Written task: Reproduce the following records line for line, with no changes.

Items:
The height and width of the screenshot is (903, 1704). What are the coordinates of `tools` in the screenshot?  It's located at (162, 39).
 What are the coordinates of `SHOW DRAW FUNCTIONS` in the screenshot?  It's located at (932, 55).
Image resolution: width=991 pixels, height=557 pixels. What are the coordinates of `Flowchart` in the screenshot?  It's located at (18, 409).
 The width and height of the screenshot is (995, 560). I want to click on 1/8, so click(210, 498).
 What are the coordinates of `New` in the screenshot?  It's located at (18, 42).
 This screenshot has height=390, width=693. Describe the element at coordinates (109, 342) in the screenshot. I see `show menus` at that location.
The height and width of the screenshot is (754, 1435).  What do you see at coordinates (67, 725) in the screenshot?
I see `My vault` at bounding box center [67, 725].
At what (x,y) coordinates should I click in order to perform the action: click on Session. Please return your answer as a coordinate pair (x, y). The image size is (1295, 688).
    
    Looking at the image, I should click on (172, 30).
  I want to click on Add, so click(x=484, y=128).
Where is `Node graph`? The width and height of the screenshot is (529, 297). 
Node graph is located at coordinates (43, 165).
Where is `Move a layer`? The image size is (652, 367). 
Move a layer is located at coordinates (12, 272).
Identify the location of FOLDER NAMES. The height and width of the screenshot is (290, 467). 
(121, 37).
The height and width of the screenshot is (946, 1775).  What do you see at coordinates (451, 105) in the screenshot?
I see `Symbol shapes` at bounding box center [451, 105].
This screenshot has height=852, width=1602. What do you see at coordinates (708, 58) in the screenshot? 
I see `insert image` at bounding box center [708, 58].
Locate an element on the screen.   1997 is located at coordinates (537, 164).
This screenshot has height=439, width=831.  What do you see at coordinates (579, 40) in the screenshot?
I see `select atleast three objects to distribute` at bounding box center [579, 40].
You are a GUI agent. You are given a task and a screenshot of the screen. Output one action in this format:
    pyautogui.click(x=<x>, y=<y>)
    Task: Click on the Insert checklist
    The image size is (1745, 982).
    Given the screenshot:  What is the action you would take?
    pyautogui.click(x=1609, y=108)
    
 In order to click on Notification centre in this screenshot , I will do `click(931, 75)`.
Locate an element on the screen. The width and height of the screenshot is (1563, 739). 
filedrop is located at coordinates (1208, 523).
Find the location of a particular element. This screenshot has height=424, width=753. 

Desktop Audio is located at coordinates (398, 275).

Complete output:
The height and width of the screenshot is (903, 1704). What are the coordinates of `tools` in the screenshot?  It's located at (162, 39).
 What are the coordinates of `SHOW DRAW FUNCTIONS` in the screenshot?  It's located at (932, 55).
Image resolution: width=991 pixels, height=557 pixels. What are the coordinates of `Flowchart` in the screenshot?  It's located at (18, 409).
 The width and height of the screenshot is (995, 560). I want to click on 1/8, so click(210, 498).
 What are the coordinates of `New` in the screenshot?  It's located at (18, 42).
 This screenshot has height=390, width=693. Describe the element at coordinates (109, 342) in the screenshot. I see `show menus` at that location.
The height and width of the screenshot is (754, 1435).  What do you see at coordinates (67, 725) in the screenshot?
I see `My vault` at bounding box center [67, 725].
At what (x,y) coordinates should I click in order to perform the action: click on Session. Please return your answer as a coordinate pair (x, y). The image size is (1295, 688).
    
    Looking at the image, I should click on (172, 30).
  I want to click on Add, so click(x=484, y=128).
Where is `Node graph`? The width and height of the screenshot is (529, 297). 
Node graph is located at coordinates (43, 165).
Where is `Move a layer`? The image size is (652, 367). 
Move a layer is located at coordinates (12, 272).
Identify the location of FOLDER NAMES. The height and width of the screenshot is (290, 467). 
(121, 37).
The height and width of the screenshot is (946, 1775).  What do you see at coordinates (451, 105) in the screenshot?
I see `Symbol shapes` at bounding box center [451, 105].
This screenshot has height=852, width=1602. What do you see at coordinates (708, 58) in the screenshot? 
I see `insert image` at bounding box center [708, 58].
Locate an element on the screen.   1997 is located at coordinates (537, 164).
This screenshot has height=439, width=831.  What do you see at coordinates (579, 40) in the screenshot?
I see `select atleast three objects to distribute` at bounding box center [579, 40].
You are a GUI agent. You are given a task and a screenshot of the screen. Output one action in this format:
    pyautogui.click(x=<x>, y=<y>)
    Task: Click on the Insert checklist
    The image size is (1745, 982).
    Given the screenshot:  What is the action you would take?
    pyautogui.click(x=1609, y=108)
    
 In order to click on Notification centre in this screenshot , I will do `click(931, 75)`.
Locate an element on the screen. The width and height of the screenshot is (1563, 739). 
filedrop is located at coordinates (1208, 523).
Find the location of a particular element. This screenshot has height=424, width=753. 

Desktop Audio is located at coordinates (398, 275).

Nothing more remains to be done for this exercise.